The past couple of decades have seen a number of "solutions" to making homemade bread easier and faster. I admit that I've been a fan of none of them. The most abhorrent, to me, is the bread machine. I'm glad if it's brought homemade bread to houses that had none, but in my mind, the joy of bread is in the making, not just the eating, and giving that task over to a machine misses the point. Also, machine bread doesn't have great taste or texture, and the oddly squared, hole-in-the-end loaves didn't do it for me aesthetically.
Until I read Jim Lahey's My Bread (W.W. Norton and Company, $30), I felt similarly dubious about the no-knead bread craze. Maybe growing up watching my grandma knead on her floured board just felt too sacred a memory to jettison in favor of "easy" bread. The whole idea seemed, once again, to take away the satisfaction of breadmaking in service of a faster end product.
My feelings started to change when I read Lahey's introduction to My Bread . Lahey, the owner of Apicius led Lahey to conclude that ancient Roman bakers probably didn't do any kneading at all, but relied on a long rising time to develop gluten and then just shaped the bread and baked it. In other words, no-knead bread might be the polar opposite of trendy. I was ready to try it.
Lahey's basic recipe is simple: mix flour, salt, yeast, and water, and leave it alone for 12-18 hours. Then take out the dough, fold it into a ball, and let it sit for another hour or two. You then bake it in a Dutch oven for an hour or less. That's it -- bread. Gloriously rustic, crusty, tender bread. I've been utterly won over, as has everyone who has tasted the loaves I've made using Lahey's method.
The rest of the recipes in the book are all variations on that basic recipe. There's wheat bread, rye, olive, stecca (Italian-style baguettes studded with olives, cherry tomatoes, or whole garlic cloves), coconut-chocolate, fennel-raisin, pizza dough, focaccia, ciabatta… the list goes on. Lahey also includes some pizza and sandwich recipes.
For most of the bread recipes you need a Dutch oven and its cover -- I use a 7.25-quart Le Creuset, which is a good size for the basic recipe. Other shapes of bread, like ciabatta and stirato, require clay or other kinds of bakers that I don't have. Until I get them, I'm thinking about improvising with some foil and a piece of unglazed quarry tile, available for just a few bucks at home-and-garden or flooring stores.
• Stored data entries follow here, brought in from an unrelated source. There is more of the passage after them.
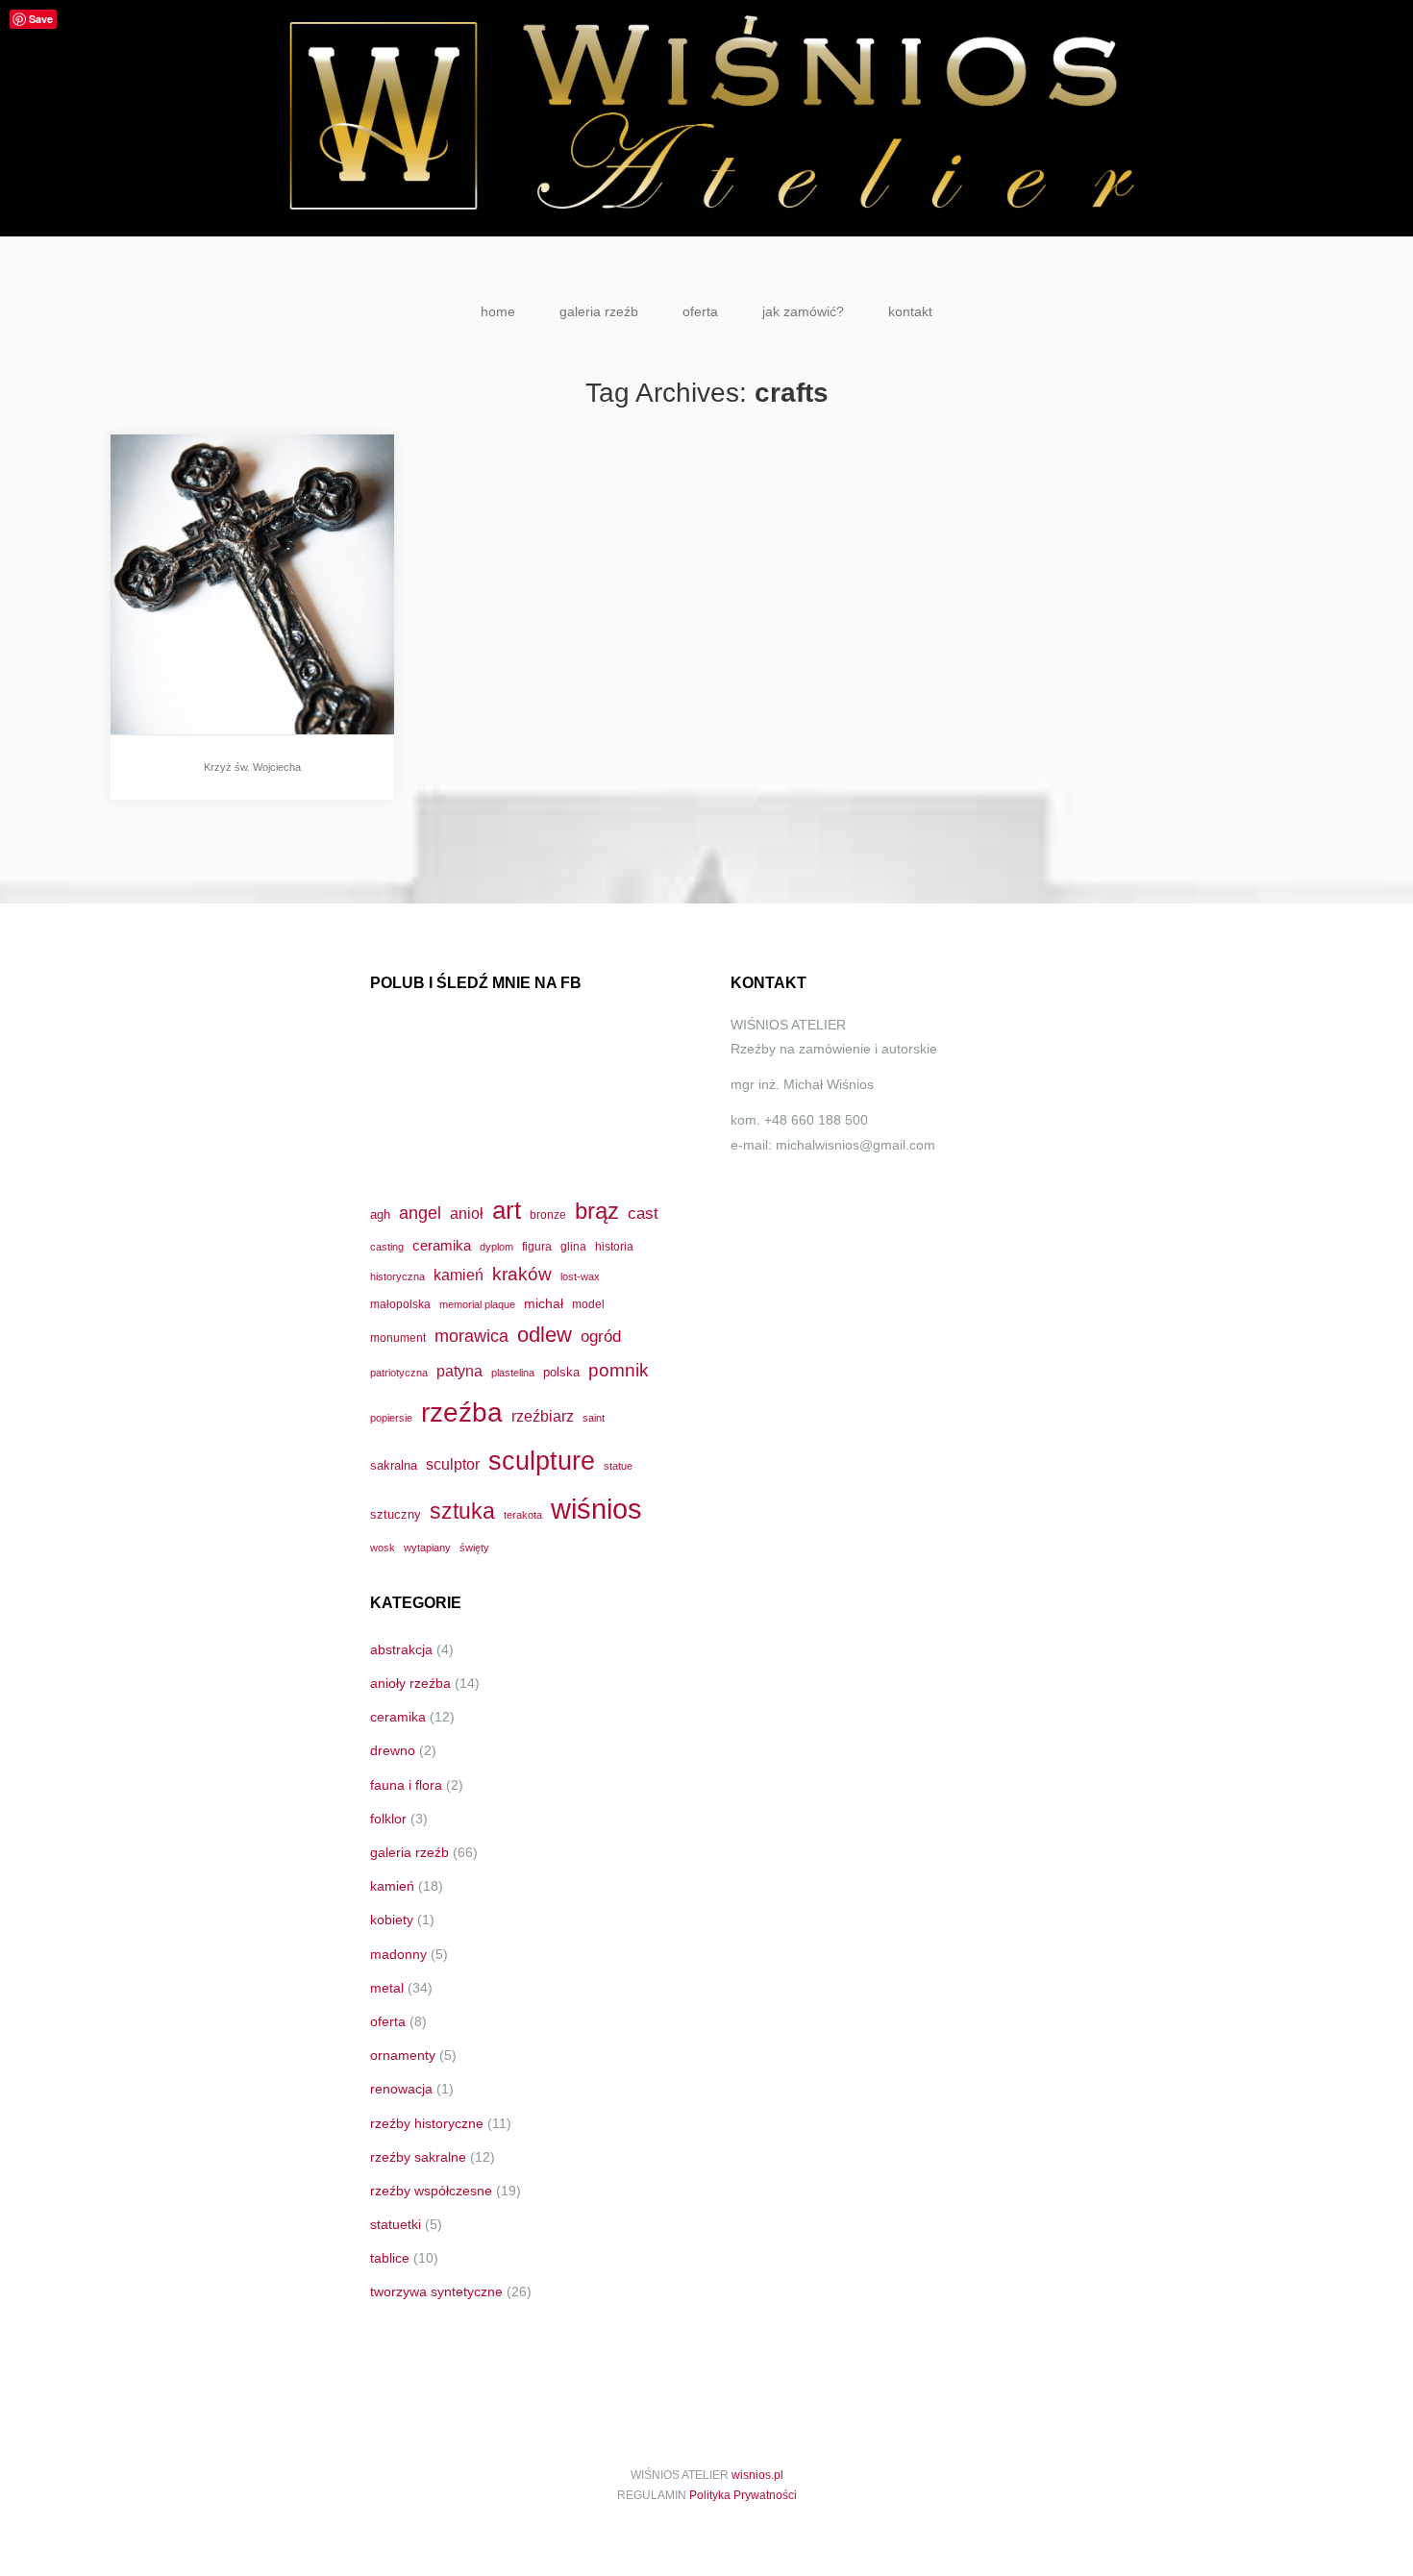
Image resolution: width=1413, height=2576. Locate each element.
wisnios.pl (757, 2475)
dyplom (496, 1246)
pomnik (618, 1370)
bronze (548, 1214)
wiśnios (596, 1508)
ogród (601, 1336)
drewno (392, 1750)
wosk (382, 1547)
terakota (523, 1515)
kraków (522, 1274)
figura (537, 1246)
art (506, 1210)
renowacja (401, 2088)
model (588, 1304)
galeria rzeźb (598, 311)
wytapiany (427, 1547)
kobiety (391, 1919)
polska (561, 1372)
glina (573, 1246)
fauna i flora (406, 1785)
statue (618, 1466)
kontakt (910, 311)
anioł (466, 1213)
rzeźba (462, 1412)
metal (387, 1987)
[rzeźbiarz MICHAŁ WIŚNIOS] (706, 118)
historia (614, 1246)
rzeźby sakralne (418, 2157)
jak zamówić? (803, 311)
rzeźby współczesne (431, 2190)
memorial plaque (477, 1304)
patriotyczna (399, 1372)
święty (474, 1547)
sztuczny (395, 1514)
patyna (459, 1370)
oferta (700, 311)
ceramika (441, 1245)
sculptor (453, 1464)
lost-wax (580, 1276)
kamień (458, 1275)
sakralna (393, 1465)
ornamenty (402, 2055)
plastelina (512, 1372)
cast (643, 1213)
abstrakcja (401, 1649)
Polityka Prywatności (743, 2495)
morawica (471, 1335)
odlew (544, 1335)
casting (387, 1246)
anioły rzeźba (410, 1683)
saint (594, 1418)
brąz (597, 1211)
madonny (398, 1954)
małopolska (400, 1304)
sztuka (462, 1511)
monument (398, 1337)
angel (420, 1212)
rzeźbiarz (542, 1415)
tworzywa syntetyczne (436, 2291)
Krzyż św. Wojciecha (252, 767)
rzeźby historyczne (426, 2123)
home (498, 311)
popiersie (391, 1418)
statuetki (395, 2224)
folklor (388, 1818)
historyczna (397, 1276)
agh (380, 1214)
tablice (389, 2258)
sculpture (541, 1460)
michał (543, 1303)
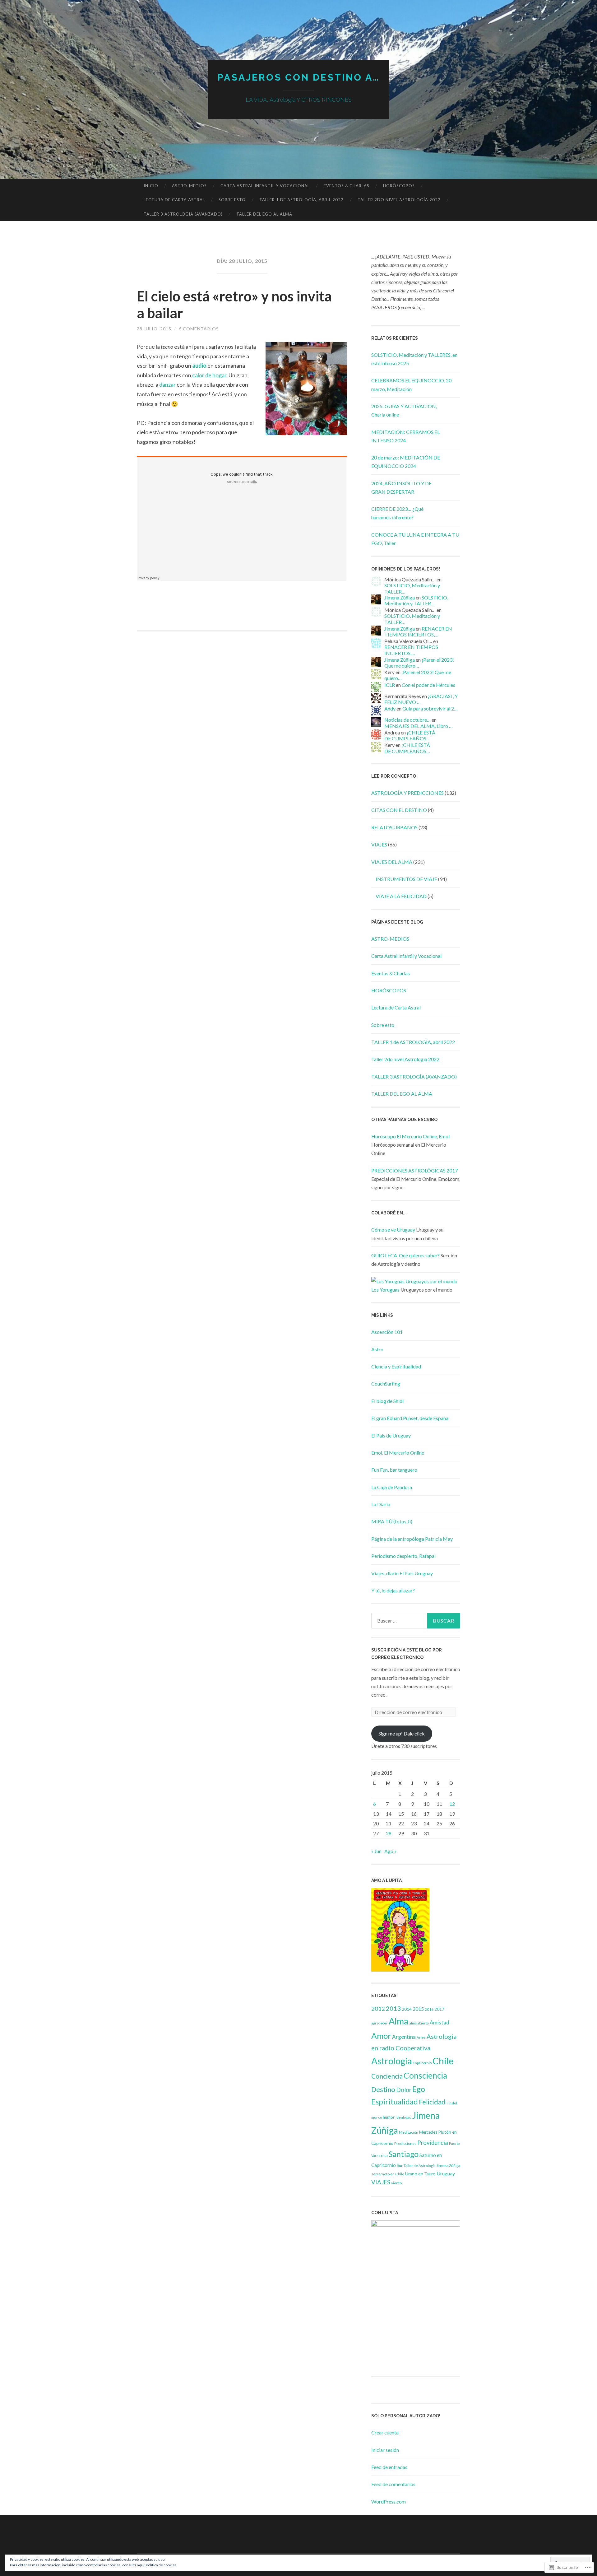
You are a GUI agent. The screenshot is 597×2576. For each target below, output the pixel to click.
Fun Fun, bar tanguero (394, 1470)
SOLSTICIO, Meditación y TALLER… (416, 600)
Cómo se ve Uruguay (393, 1229)
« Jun (376, 1851)
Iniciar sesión (385, 2450)
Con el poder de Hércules (428, 685)
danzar (168, 384)
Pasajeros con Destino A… (298, 77)
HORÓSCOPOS (399, 185)
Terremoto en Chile (387, 2174)
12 (452, 1804)
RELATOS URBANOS (394, 827)
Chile (443, 2060)
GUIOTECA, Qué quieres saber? (405, 1255)
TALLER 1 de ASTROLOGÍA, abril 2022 (301, 199)
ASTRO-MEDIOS (189, 185)
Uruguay (446, 2173)
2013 (393, 2008)
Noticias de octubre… (407, 720)
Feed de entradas (389, 2467)
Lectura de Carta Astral (174, 199)
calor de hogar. (210, 375)
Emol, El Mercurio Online (397, 1453)
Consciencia (425, 2075)
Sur (400, 2165)
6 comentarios (199, 328)
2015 (418, 2009)
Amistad (439, 2022)
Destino (383, 2089)
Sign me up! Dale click (401, 1733)
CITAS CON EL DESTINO (399, 810)
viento (396, 2183)
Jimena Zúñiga (399, 597)
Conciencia (387, 2076)
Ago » (390, 1851)
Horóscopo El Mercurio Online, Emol (410, 1136)
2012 (378, 2008)
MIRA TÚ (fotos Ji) (391, 1521)
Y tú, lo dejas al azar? (393, 1590)
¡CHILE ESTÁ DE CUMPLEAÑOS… (409, 735)
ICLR (389, 685)
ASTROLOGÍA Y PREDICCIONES (407, 793)
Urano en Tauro (420, 2173)
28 (388, 1833)
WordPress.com (388, 2501)
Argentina (404, 2036)
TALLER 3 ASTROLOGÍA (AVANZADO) (183, 214)
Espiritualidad (394, 2101)
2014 (407, 2009)
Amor (381, 2036)
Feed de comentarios (393, 2484)
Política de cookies (161, 2565)
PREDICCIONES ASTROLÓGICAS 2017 (414, 1170)
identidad (403, 2117)
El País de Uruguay (391, 1435)
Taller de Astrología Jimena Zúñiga (432, 2165)
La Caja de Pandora (391, 1487)
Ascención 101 (387, 1332)
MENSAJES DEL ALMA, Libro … (418, 726)
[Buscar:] (415, 1620)
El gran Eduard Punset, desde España (409, 1418)
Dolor (403, 2089)
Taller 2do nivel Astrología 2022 (399, 199)
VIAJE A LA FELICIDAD (401, 896)
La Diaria (380, 1504)
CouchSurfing (385, 1383)
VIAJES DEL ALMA (391, 862)
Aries (421, 2037)
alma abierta (419, 2023)
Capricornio (422, 2063)
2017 (439, 2009)
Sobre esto (232, 199)
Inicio (151, 185)
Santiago (404, 2154)
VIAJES (379, 844)
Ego (418, 2089)
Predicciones (405, 2143)
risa (384, 2155)
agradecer (379, 2023)
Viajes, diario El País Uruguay (402, 1573)
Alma (398, 2021)
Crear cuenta (385, 2432)
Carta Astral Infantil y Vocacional (265, 185)
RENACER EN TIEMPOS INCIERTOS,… (418, 631)
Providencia (432, 2142)
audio (199, 365)
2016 (429, 2009)
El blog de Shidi (387, 1401)
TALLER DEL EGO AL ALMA (264, 214)
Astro (377, 1349)
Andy (390, 708)
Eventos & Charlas (346, 185)
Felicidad (432, 2102)
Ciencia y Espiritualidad (396, 1366)
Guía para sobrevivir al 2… (430, 708)
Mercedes (428, 2132)
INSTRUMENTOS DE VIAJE (406, 879)
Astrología (391, 2060)
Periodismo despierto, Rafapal (403, 1556)
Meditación (408, 2132)
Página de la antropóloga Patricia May (412, 1539)
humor (389, 2117)
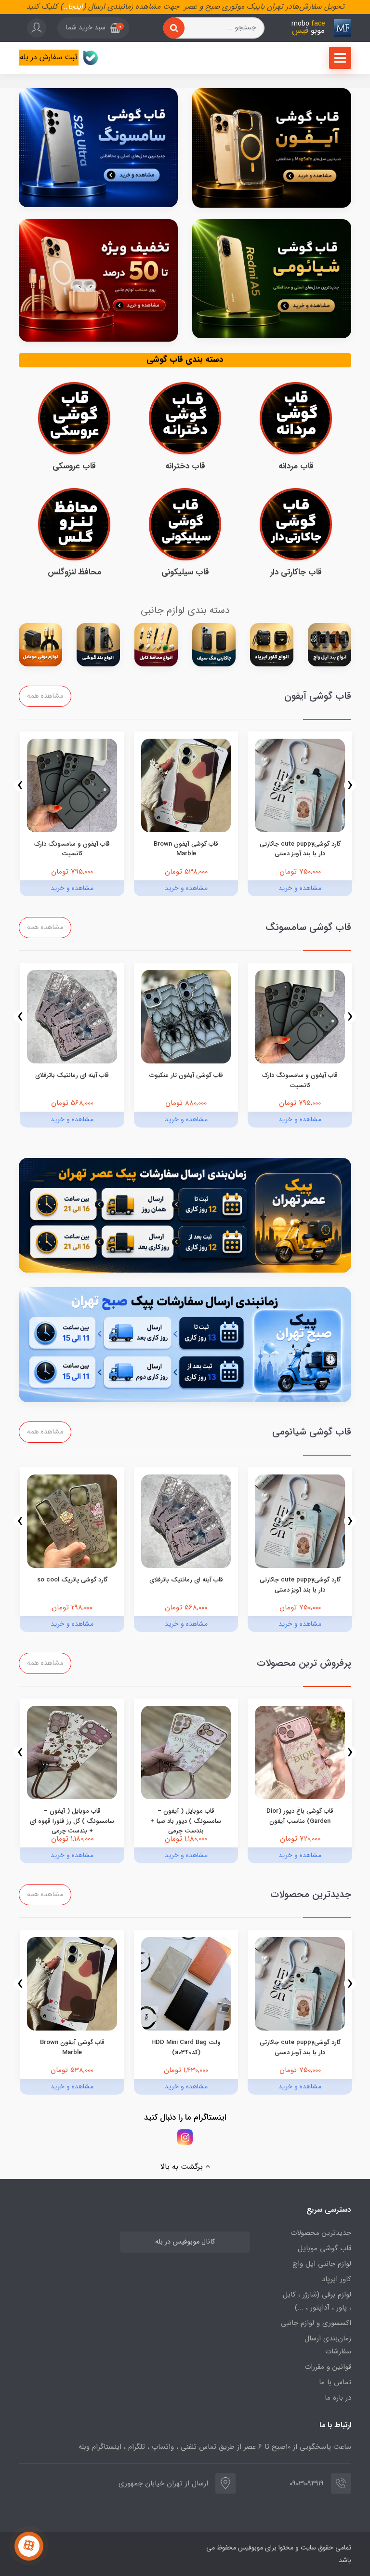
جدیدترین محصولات (321, 2233)
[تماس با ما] (28, 2546)
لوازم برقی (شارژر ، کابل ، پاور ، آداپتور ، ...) (317, 2301)
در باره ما (338, 2397)
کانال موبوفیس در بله (185, 2241)
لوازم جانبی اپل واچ (321, 2264)
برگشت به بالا (182, 2167)
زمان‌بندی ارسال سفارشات (327, 2345)
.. (65, 6)
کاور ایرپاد (336, 2279)
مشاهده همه (45, 696)
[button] (93, 28)
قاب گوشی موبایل (324, 2248)
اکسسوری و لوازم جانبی (316, 2323)
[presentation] (350, 785)
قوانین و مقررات (327, 2367)
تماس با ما (335, 2382)
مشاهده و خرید (299, 888)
Despite the ease and simplicity of his recipe, Lahey doesn't throw technique out the window -- far from it. In fact, in teaching the basic recipe, he emphasizes the visual and tactile qualities of the dough (and includes photos of each step of the process). When the rising dough is full of bubbles and has darkened slightly, it's ready to be shaped into a ball. When the ball has risen and you poke it with a finger, it's ready when it holds the indentation instead of springing back. Lahey cites these two tests as the yardsticks you should be using.
That's the involvement I love so much about making bread, the silent communication between ingredients, and between bread and baker. Lahey has, happily, left that intimate and alchemical aspect of breadmaking intact.